## Your objective
Report every line in the records that contains the word "near", matching case exactly.

### Data

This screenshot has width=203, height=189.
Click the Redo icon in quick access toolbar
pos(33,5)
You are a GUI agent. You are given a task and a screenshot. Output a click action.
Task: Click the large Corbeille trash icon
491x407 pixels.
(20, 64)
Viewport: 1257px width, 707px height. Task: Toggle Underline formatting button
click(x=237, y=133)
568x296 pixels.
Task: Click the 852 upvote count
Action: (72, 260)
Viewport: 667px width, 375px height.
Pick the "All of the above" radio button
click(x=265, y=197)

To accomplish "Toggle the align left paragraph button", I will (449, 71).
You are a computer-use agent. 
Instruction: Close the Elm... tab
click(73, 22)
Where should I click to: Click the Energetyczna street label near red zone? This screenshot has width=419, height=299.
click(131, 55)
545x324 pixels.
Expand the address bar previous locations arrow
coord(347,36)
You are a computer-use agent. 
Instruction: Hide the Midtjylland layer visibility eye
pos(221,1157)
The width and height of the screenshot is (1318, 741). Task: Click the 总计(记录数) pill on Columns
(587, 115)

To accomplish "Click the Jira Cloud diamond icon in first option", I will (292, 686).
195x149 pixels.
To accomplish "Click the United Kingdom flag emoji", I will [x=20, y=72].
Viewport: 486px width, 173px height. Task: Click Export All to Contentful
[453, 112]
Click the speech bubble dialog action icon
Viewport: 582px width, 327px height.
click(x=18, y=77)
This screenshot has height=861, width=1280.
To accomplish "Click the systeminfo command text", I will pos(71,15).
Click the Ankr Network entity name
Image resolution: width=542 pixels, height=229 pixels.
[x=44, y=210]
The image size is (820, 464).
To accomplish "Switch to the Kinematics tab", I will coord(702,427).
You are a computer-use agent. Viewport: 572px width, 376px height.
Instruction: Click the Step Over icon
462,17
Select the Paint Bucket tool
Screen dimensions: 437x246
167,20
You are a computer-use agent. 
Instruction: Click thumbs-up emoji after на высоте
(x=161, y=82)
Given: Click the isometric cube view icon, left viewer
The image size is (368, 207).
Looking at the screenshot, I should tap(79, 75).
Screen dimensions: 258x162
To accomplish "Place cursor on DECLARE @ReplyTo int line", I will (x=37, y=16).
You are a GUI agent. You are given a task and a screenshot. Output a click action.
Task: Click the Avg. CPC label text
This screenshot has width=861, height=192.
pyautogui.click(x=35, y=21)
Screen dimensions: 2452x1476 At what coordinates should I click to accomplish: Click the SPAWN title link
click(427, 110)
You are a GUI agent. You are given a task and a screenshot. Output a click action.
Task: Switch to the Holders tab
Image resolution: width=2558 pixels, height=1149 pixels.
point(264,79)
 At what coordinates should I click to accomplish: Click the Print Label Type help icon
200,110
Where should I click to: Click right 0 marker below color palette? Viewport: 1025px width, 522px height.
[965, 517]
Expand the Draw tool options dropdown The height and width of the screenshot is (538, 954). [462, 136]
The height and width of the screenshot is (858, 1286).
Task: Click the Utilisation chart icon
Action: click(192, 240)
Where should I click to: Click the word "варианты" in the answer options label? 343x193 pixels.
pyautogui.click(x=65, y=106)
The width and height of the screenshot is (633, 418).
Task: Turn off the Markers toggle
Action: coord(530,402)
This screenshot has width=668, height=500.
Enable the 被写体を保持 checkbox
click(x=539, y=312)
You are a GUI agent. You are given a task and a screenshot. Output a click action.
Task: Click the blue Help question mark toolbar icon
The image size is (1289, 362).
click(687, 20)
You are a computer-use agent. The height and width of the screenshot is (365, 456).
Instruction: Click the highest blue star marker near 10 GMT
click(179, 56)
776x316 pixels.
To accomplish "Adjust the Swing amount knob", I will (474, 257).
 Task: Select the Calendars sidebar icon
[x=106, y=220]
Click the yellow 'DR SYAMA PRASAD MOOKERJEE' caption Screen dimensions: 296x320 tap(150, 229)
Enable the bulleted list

######

## Exercise solution
Where should I click to: Click the Energetyczna street label near red zone? This screenshot has width=419, height=299.
Instruction: Click the highest blue star marker near 10 GMT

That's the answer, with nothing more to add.